Following the IPO date, underwriting often requires a lockup period of six months, during which pre-IPO shareholders are prohibited from selling their shares. The SPAC process works similarly but is shorter and simpler than traditional IPO because the SPAC has gone through the IPO process ahead of the acquisition. As a result, a SPAC merger may be completed in as little as four to six months; however, the lockup period might stretch for as much as a year.
In a direct listing, the company skips the IPO process and lockup period. As a result, it’s usually a less expensive route for companies to appear on public equities exchanges, and it provides employees and executives the opportunity to liquidate shares immediately. Rather than releasing additional shares, the company allows existing shareholders to trade on the public market. While direct listing can have a lot of benefits for some companies and their employees, it isn’t ideal for all businesses.
Because there is no roadshow and no investment bank behind the direct listing process, IPO is often the preferred route for companies that are seeking capital. Additionally, in a direct listing, the share price is set by the market alone. This can benefit companies with strong brand recognition and easily understood business models. However, without the hype generated by a roadshow, lesser known or understood companies are more likely to see a lackluster response to their debut on the public market. Additionally, without the stability the investment bank lends to the process, directly listed companies often experience more volatility in the early days of their listing.
In a tender offer, shares are not publicly listed. Instead, the company or a third party offers to buy a specific number of existing shares for a set price, within a defined timeframe. Like a direct listing, this can provide instant liquidity for employee shareholders.

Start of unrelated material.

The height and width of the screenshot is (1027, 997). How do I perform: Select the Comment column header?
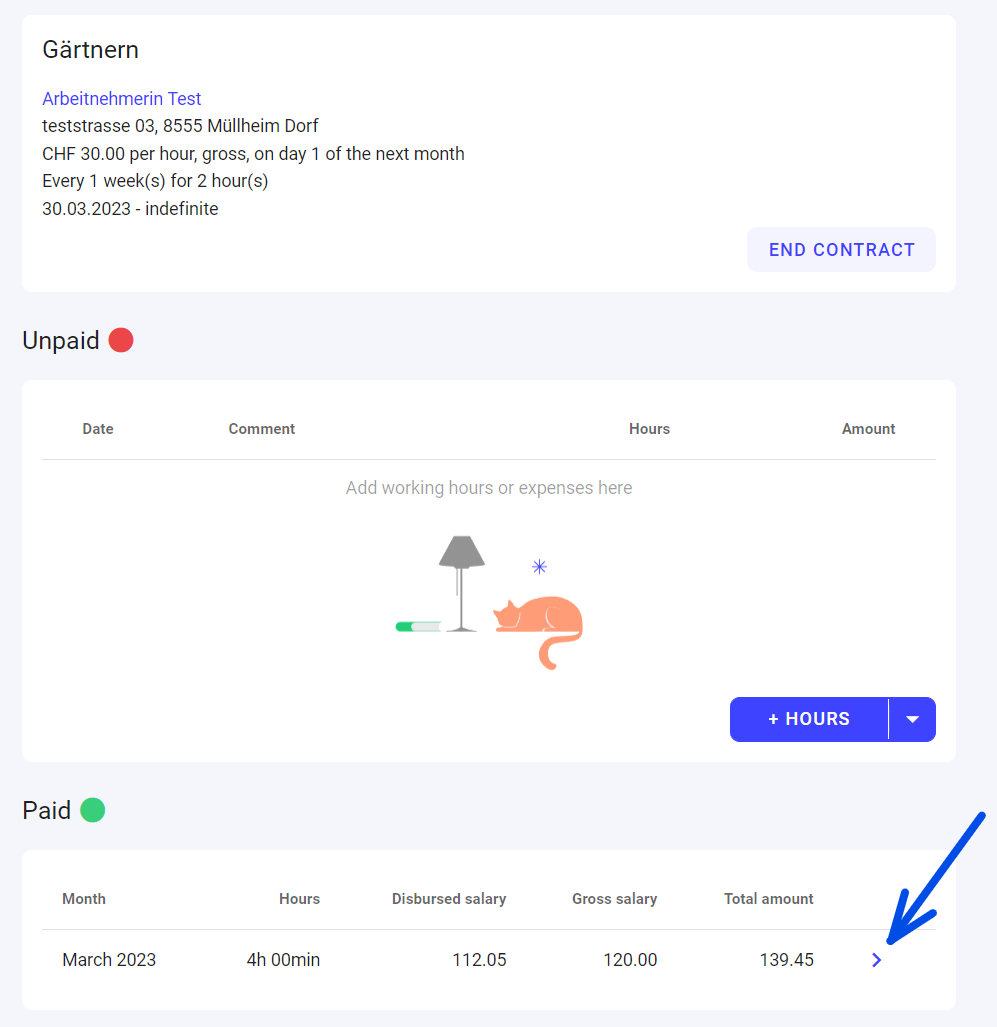[x=262, y=429]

While this can be a welcome way for many employees to diversify out of their concentrated position, it’s important to carefully consider whether the offered share price appropriately values your company. Research of tender offers in the past few years found that these offers often underprice shares, sometimes at a fraction of the company’s eventual IPO price. For example, employees at Snowflake, which reached $253 on its IPO day in September 2020, sold shares for just $38.77 in a tender offer in February of that year.
Employees can decide whether or not to sell shares under the tender offer. These offers are conditional, so if employees aren’t willing to let go of the number of shares the offering entity wants to buy within the set timeframe, the deal doesn’t go through. When deciding whether to participate, it’s important to consider not just the price offered but also how selling at that time and price point aligns with your overall financial goals. Keep in mind that if you have stock options, you will need to exercise them before you can sell shares, and that exercising incentive stock options and selling them at this early stage could cost you important tax benefits.
Your company will provide documentation of the terms of the offer as well as its own financials. It may also host information sessions to help employees understand the tender offer and ask questions about the process. Start by getting all the information you can from these sources. Then, work with a trusted financial advisor to determine the strength of the offer and whether participation would best support your individual goals.
Each approach to liquidity has potential benefits and drawbacks for employee shareholders. Understanding your liquidity opportunities is key to properly preparing for them and making wise choices that support your highest goals and priorities. WRP Wealth specializes in helping employees like you make the most of their equity compensation. For more insight into preparing for liquidity events, subscribe to our blog.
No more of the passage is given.